Text provided:
-=-=-

The Fedora Project Leader serves as the chair of the Council, organizing discussion agendas, bringing issues to the table, and facilitating the consensus process. He or she is accountable for success in all areas of the project, but is not a dictator, benevolent or otherwise. The FPL often serves as the public face and collective voice of the project, and has a corresponding duty to listen to, understand, and fairly represent the collective views and needs of project contributors and stakeholders.

The Fedora Project Leader is hired by Red Hat with the advice and consent of the Council.

Fedora Community Action and Impact Coordinator

The Fedora Community Action and Impact Coordinator (FCAIC) initiatives to grow the Fedora user and developer communities, and to make Red Hat / Fedora interactions even more transparent and positive. The Fedora community budget comes to us through the Red Hat Open Source Program Office, and this position facilitates decision-making on how to best focus that to meet our collective objectives.

Auxiliary Seats

As with the objective leads, the next two appointed positions are auxiliary seats. They are intended to have significant positive impact on the project as a whole, but in order to minimize the overall influence of appointed positions vs. those selected by the community, their votes in the consensus process are expected to be related to the scope of the respective role.

Diversity Team Representative

The Fedora Diversity Team works on initiatives to assess and promote equality and inclusion within the Fedora contributor and user communities, and helps develop project strategy on diversity issues. The Diversity Team Representative connects the team’s efforts to the Council.

This position is appointed by members of the Fedora Diversity Team, with the approval of the Council.

Fedora Program Manager

The FPgM coordinates the planning and scheduling of Fedora releases, and tracks changes and features during the development and testing cycle. He or she also assists with the creation, maintenance, and execution of formal, repeatable Fedora processes. Additionally, the FPgM serves as record keeper and secretary for Fedora Council Meetings.

This position is funded by and hired for by Red Hat, with the approval of the Council.

Coda

Meetings

The Fedora Council is not driven by meetings or by tickets, but does hold regular public IRC meetings to discuss current issues, to clear through anything outstanding which can be quickly resolved, and to ensure that nothing important is left in limbo. All members are be expected to regularly communicate what’s going on in their area, through blog posts or other public updates.

Additionally, the Fedora Project Leader will set aside regular times on IRC to meet with the community. Attendance is not mandatory for all members but is encouraged.

Transparency

The general policy of the Fedora Council is to default to open. Meetings are held in public IRC channels, and open to all Fedora users and contributors. Discussion is held in on a public mailing list open to all subscribers, and formal decisions will be recorded in a public ticket tracking system.

Occasionally, when personal, private, or sensitive issues need to be discussed, a phone call might be used. A private mailing list and ticket tracking instance also exist for these situations, but will also only be used when dealing with these uncommon issues.

Time Commitment

Serving on the Fedora Council is a significant commitment of time and energy. Workload for the various roles will vary, but each will require a number of hours every week, and in most cases, the more, the better a Council member is able to do the job fully.

We recognize that most Fedora community members do not have the luxury of working on Fedora full-time or as part of a paid position. The time commitment required for these roles comes simply from what is required to lead a large project like Fedora, and is not intended to be an artificial limit on who can participate. We know that that it can be a pragmatic limit, and for that reason, the Council is responsible for extra effort to receive, recognize, be responsive to, and meaningfully reward the input of contributors offering their individual time.

-=-=-

Goals:
A: In the Fedora Council text, rewrite the part that opens with the words "Additionally, the Fedora" and closes with "these uncommon issues.", changing "phone call" to "video call".
B: Extend the Fedora Council text with new material that follows on from its final sentence.

Given material:
-=-=-

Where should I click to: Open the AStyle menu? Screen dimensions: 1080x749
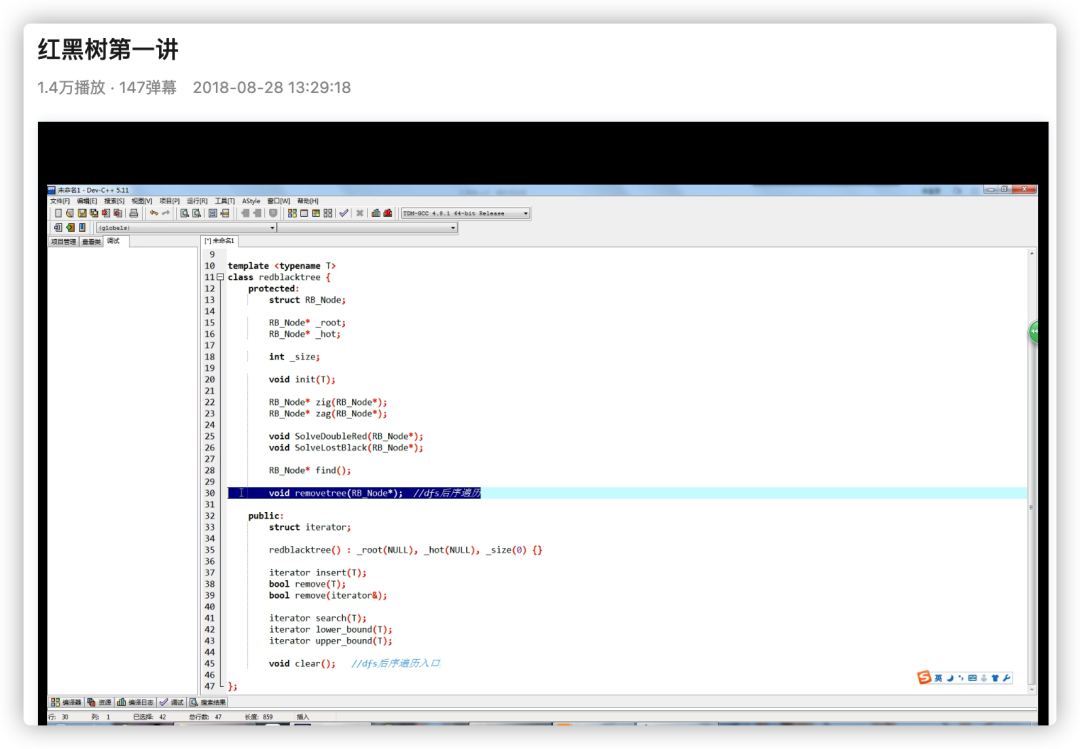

-=-=-

Exercise responses:
A:
Additionally, the Fedora Project Leader will set aside regular times on IRC to meet with the community. Attendance is not mandatory for all members but is encouraged.

Transparency

The general policy of the Fedora Council is to default to open. Meetings are held in public IRC channels, and open to all Fedora users and contributors. Discussion is held in on a public mailing list open to all subscribers, and formal decisions will be recorded in a public ticket tracking system.

Occasionally, when personal, private, or sensitive issues need to be discussed, a video call might be used. A private mailing list and ticket tracking instance also exist for these situations, but will also only be used when dealing with these uncommon issues.

B:
Governance Philosophy

To advance free software, we need to provide a sustainable integration of free software without cutting corners. By providing a positive first impression before and during installation and real use, we support Fedora’s reputation as a leading and reliable product that attracts future users and contributors. To provide that integration and experience we must have a clear set of priorities to help all contributors decide how to allocate resources and resolve conflicts. These priorities are not meant to be exclusive, or to keep contributors from working on the parts of Fedora that matter to them.

These priorities will sometimes expose gaps where contributors need additional assistance, and allow them to seek it both within the community and by bringing in additional contributors to help, exclusively on their particular interest area if desired. While narrowing our focus in some areas, though, we must provide opportunities for exploration to all contributors within the framework of our core values and without impeding progress.

Historical Note

The previous previous governance structure (Fedora Board) had five members directly appointed by Red Hat and five elected at large. The current structure is more complicated but has a much greater proportion of members selected by the community by election or merit. In the previous board structure, the Fedora Project leader had a special veto power; in the current model, all voting members can block on issues, with a valid reason. The FPL does not have a special veto, but does have a limited power to “unstick” things if consensus genuinely can’t be reached and a decision needs to be made.

Record of Former Members

Former membership on the Fedora Council, along with membership on the previous Fedora Board, is documented on the History of Council Membership page.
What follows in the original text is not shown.